Train, evaluate, monitor, infer: End-to-end machine learning in Elastic

Elasticsearch has native integrations with the industry-leading Gen AI tools and providers. Check out our webinars on going Beyond RAG Basics, or building prod-ready apps with the Elastic vector database.

To build the best search solutions for your use case, start a free cloud trial or try Elastic on your local machine now.

Machine learning pipelines have evolved tremendously in the past several years. With a wide variety of tools and frameworks out there to simplify building, training, and deployment, the turnaround time on machine learning model development has improved drastically. However, even with all these simplifications, there is still a steep learning curve associated with a lot of these tools. But not with Elastic.

In order to use machine learning in the Elastic Stack, all you really need is for your data to be stored in Elasticsearch. Once there, extracting valuable insights from your data is as simple as clicking a few buttons in Kibana. Machine learning is baked into the Elastic Stack, allowing you to easily and intuitively build a fully operational end-to-end machine learning pipeline. And in this blog, we’ll do just that.

Why Elastic?

Being a search company means that Elastic is built to efficiently handle large amounts of data. Searching and aggregating data for analysis is made simple and intuitive using Elasticsearch Query DSL. Large data sets can be visualized in a variety of ways in Kibana. The Elastic machine learning interface allows for easy feature and model selection, model training, and hyperparameter tuning. And after you’ve trained and tuned your model, Kibana can also be used to evaluate and visually monitor models. This makes the Elastic Stack the perfect one-stop shop for production-level machine learning.

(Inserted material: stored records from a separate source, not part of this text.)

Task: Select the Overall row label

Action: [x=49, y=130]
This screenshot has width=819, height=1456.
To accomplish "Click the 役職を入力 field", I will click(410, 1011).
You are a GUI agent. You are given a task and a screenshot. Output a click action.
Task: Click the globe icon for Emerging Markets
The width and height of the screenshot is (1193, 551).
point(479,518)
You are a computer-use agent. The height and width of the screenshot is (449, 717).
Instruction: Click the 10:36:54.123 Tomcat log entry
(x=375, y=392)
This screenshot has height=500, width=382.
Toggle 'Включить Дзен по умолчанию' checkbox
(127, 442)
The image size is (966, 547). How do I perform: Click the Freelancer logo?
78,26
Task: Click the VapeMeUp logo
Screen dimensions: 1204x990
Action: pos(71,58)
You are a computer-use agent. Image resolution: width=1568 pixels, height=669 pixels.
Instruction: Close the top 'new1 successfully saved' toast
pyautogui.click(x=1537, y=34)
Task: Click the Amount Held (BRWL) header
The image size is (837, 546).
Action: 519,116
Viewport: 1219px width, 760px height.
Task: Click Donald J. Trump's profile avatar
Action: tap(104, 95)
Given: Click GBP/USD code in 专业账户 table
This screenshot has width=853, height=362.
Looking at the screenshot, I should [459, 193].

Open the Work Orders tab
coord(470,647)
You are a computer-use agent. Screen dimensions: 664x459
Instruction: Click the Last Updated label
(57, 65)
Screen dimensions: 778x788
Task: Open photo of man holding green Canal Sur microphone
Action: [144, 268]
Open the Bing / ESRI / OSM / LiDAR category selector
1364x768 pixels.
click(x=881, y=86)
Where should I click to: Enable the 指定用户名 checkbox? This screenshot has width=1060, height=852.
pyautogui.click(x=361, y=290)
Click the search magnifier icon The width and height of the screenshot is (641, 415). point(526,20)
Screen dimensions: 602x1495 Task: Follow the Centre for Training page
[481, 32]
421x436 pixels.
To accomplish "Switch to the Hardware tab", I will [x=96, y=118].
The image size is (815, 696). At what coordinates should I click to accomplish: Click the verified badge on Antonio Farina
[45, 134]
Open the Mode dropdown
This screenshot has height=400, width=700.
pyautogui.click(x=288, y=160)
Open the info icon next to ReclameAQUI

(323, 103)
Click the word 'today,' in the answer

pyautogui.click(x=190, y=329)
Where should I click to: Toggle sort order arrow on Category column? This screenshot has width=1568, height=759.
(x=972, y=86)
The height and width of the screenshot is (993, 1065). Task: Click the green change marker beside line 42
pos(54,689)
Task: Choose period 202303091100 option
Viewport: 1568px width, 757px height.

Example data set: EMBER 2018

We’re going to demonstrate end-to-end machine learning in the Elastic Stack using the EMBER data set, released by Endgame to enable malware detection using static features derived from portable executable (PE) files. For the purpose of this demonstration, we will use the EMBER (Endgame Malware BEnchmark for Research) 2018 data set, which is an open source collection of 1 million samples. Each sample includes the sha256 hash of the sample file, the month the file was first seen, a label, and the features derived from the file.

For this experiment, we will select 300K samples (150K malicious and 150K benign) from the EMBER 2018 data set. In order to perform supervised learning on the samples, we must first select some features. The features in the data set are static features derived from the content of binary files. We decided to experiment with the general, file header and section information, strings, and byte histograms in order to study model performance on using different subsets of features of the EMBER data set.

End-to-end machine learning in the Elastic Stack: A walkthrough

For the purposes of this demo, we will use the Python Elasticsearch Client to insert data into Elasticsearch, Elastic machine learning’s data frame analytics feature to create training jobs, and Kibana to visually monitor models after training.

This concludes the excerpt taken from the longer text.